§ **Extrait**
Je crois que si on veut résumer l'ensemble des problèmes
qui n'ont pas de solution dans ce projet de loi, on pourrait dire qu'on voit
ici, dans la question du régime des eaux, un autre exemple de ce
comportement des gouvernements modernes ce n'est pas particulier au
Québec en vertu duquel on n'a plus un Etat, un gouvernement qui
agit comme un tout intégré et coordonné, mais une
série d'entreprises gouvernementales parallèles, chacune avec ses
préoccupations et ses pouvoirs et avec, dans le fond, le problème
de coordination de toutes ces interventions et de toutes ces entreprises
gouvernementales largement laissées au hasard des circonstances et
à l'initiative des citoyens. C'est tout à fait déplorable,
je pense, et il va bien falloir, un jour, commencer par apporter des solutions
à chacun des domaines où on retrouve ces pareils tiraillements de
l'administration publique dont les citoyens doivent faire les frais.
Deux exemples viennent tout de suite à l'esprit lorsqu'on parle
du régime des eaux. Le premier exemple, c'est qu'on devrait trouver dans
un projet de loi comme celui-là une affirmation qui aurait à peu
près l'effet suivant, à savoir qu'une autorisation donnée
pour un empiétement par le ministère des Richesses naturelles
fait preuve de façon irréfutable et irrévocable d'une
autorisation gouvernementale quant à tous les usages et à toutes
les préoccupations gouvernementales, y compris celles de
l'environnement.
Qu'un ministère qui est chargé de gérer le
patrimoine territorial, qu'il s'agisse des terres, des eaux, des forêts
ou Dieu sait quoi, donne une autorisation pour un usage spécifique et
privé d'une partie du territoire. Cela devrait faire preuve relativement
à toutes les autres préoccupations et il ne devrait pas
être possible au ministère de l'Environnement de dire:
Peut-être que oui, vous avez le droit de faire un empiètement,
mais pour des raisons d'environnement, on veut contester cette autorisation qui
a été donnée dans le cadre plus étroit d'une
gestion du patrimoine territorial.

§ **Énoncé 1**
Pouvez-vous renvoyer tel quel le passage de l'extrait sur le régime des eaux qui va de « Qu'un ministère qui » à « du patrimoine territorial. » ?

§ **Documents fournis**
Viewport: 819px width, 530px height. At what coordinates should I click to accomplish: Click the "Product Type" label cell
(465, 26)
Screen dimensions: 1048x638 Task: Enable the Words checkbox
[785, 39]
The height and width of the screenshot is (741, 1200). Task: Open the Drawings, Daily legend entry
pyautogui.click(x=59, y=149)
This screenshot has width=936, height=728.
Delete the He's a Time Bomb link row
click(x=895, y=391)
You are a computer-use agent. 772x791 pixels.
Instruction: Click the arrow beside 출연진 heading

§ **Énoncé 2**
Quelles lignes des enregistrements contiennent le mot « screenshot » ? Renvoyez chacune d'elles intégralement.

§ **Corrigé détaillé 1**
Qu'un ministère qui est chargé de gérer le
patrimoine territorial, qu'il s'agisse des terres, des eaux, des forêts
ou Dieu sait quoi, donne une autorisation pour un usage spécifique et
privé d'une partie du territoire. Cela devrait faire preuve relativement
à toutes les autres préoccupations et il ne devrait pas
être possible au ministère de l'Environnement de dire:
Peut-être que oui, vous avez le droit de faire un empiètement,
mais pour des raisons d'environnement, on veut contester cette autorisation qui
a été donnée dans le cadre plus étroit d'une
gestion du patrimoine territorial.

§ **Corrigé détaillé 2**
The height and width of the screenshot is (741, 1200). Task: Open the Drawings, Daily legend entry
This screenshot has width=936, height=728.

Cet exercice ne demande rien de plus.